IL QUATTROCENTO – OSSERVA FRANCESCO DE SANCTIS NELL’INTRODUZIONE AI “LIBRI DELLA FAMIGLIA” DI LEON BATTISTA ALBERTI – È UN SECOLO DI GESTAZIONE ED ELABORAZIONE. È IL PASSAGGIO DALL’ETÀ EROICA ALL’ETÀ BORGHESE, DALLA SOCIETÀ CAVALLERESCA ALLA SOCIETÀ CIVILE, DALLA FEDE E DALL’AUTORITÀ AL LIBERO ESAME, DALL’ASCETISMO E SIMBOLISMO ALLO STUDIO DIRETTO DELLA NATURA E DELL’UOMO.
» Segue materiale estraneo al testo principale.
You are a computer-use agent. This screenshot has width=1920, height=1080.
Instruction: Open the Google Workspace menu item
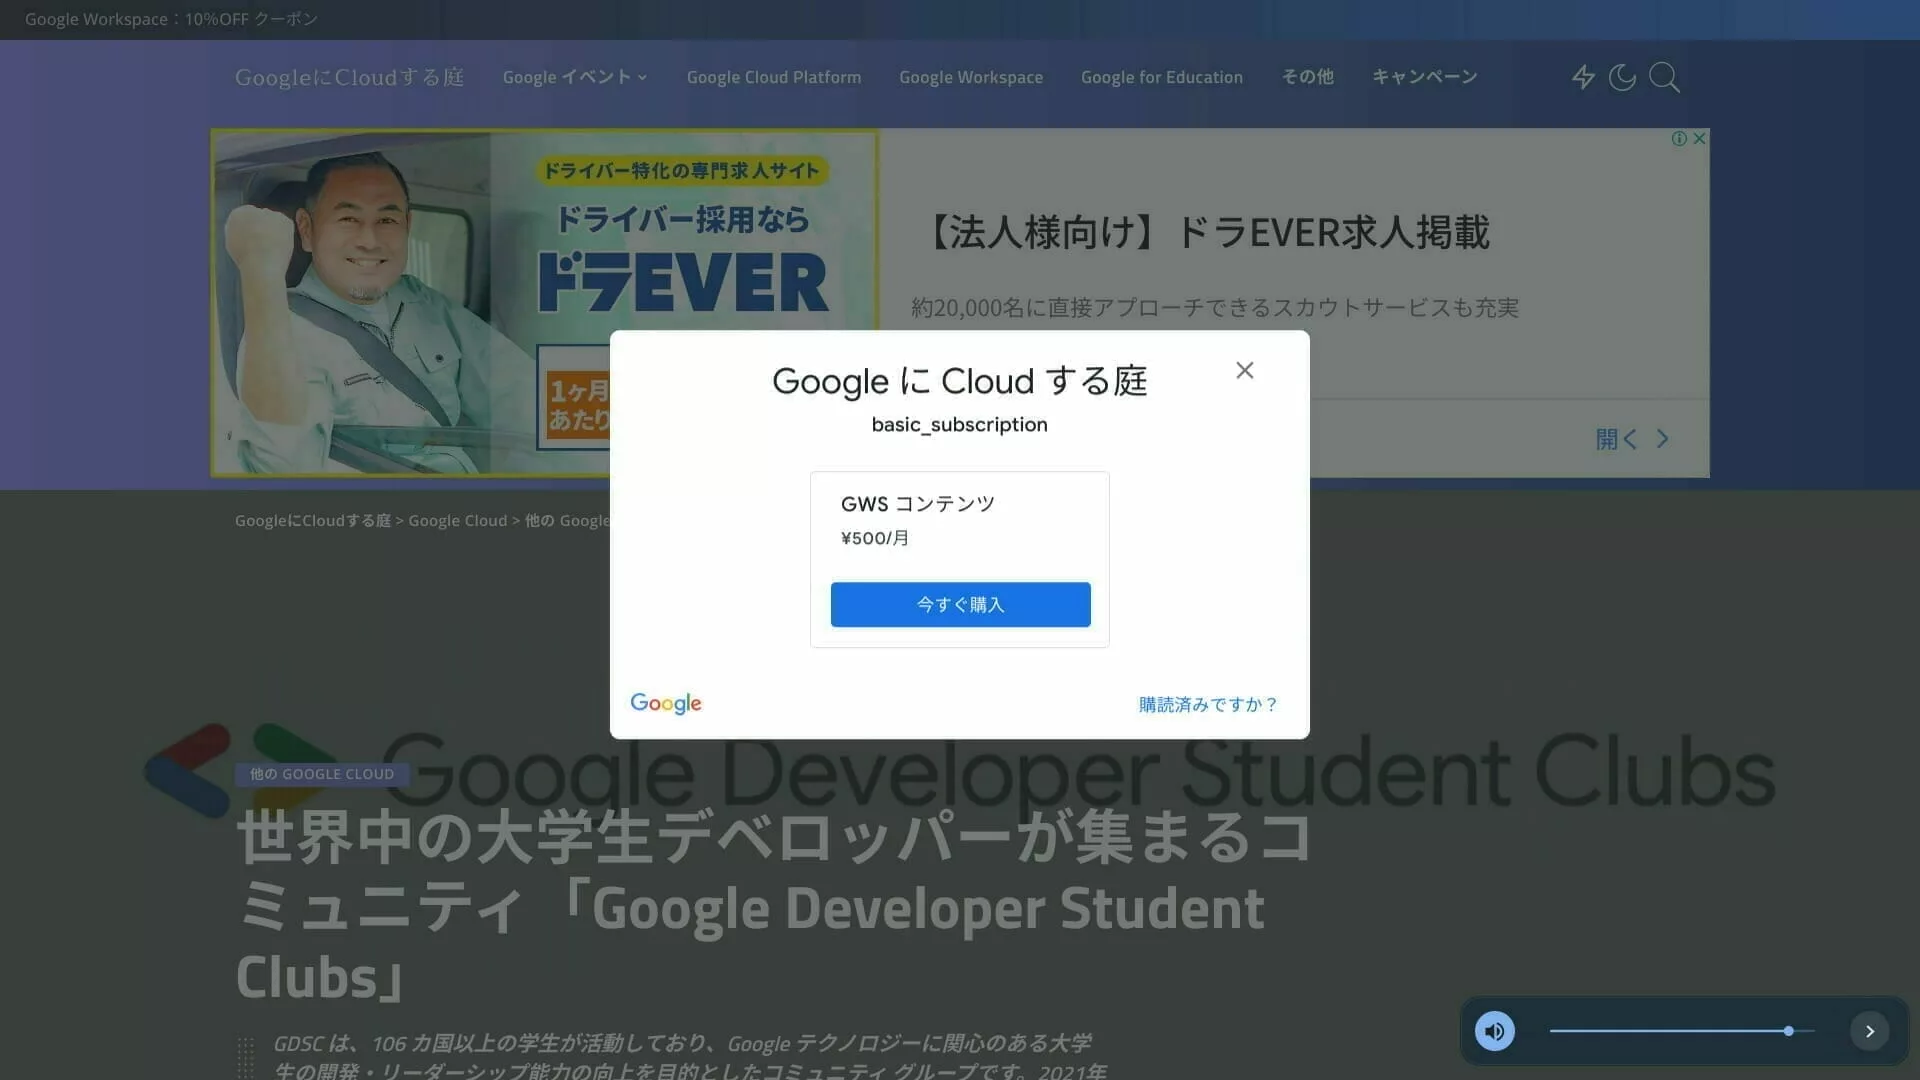click(970, 77)
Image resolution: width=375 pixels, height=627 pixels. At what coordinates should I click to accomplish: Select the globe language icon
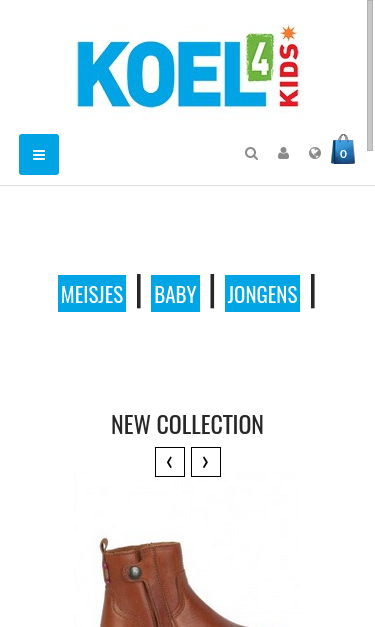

Il secolo ha tendenze varie e spiccate, ma non ne ha la coscienza. Nella sua coscienza c’è solo questo di chiaro e distinto: che la perfezione è nei classici e che in quel modello bisogna conformarsi»1 .Leon Battista Alberti, «un uomo – secondo lo stesso De Sanctis citato sopra – che per la sua universalità parrebbe volesse abbracciare tutto il Quattrocento: […] pittore, architetto, poeta, erudito, filosofo e letterato» , era nato nel 1404, agli albori del XV secolo, il secolo in cui principiava la grande stagione dell’umanesimo italiano.
Dopo la pace di Lodi, 1451, l’ immobilismo politico degli stati italiani favorirà invece il processo di decadimento sociale dell’Italia col progressivo distacco tra il potere e i sudditi e nulla faranno gli intellettuali per colmare questa lacuna; anzi gli umanisti italiani, rinunciando al loro compito di mediazione e ormai inseriti negli organismi governativi, si trasformeranno in cortigiani, distaccandosi così dalla vita politica. L’equilibrio tra gli stati concluso a Lodi garantirà però l’affermazione degli ideali del Rinascimento.
La morte di Lorenzo il Magnifico (1492) chiuse il periodo dell’equilibrio: l’Italia aprì di nuovo le porte agli stranieri; la discesa nella Penisola del re di Francia Carlo VIII preluse alle «horrende guerre» d’Italia. Continuava però la grande stagione del Rinascimento italiano, mentre l’Europa guardava alle nuove conquiste oltre Atlantico.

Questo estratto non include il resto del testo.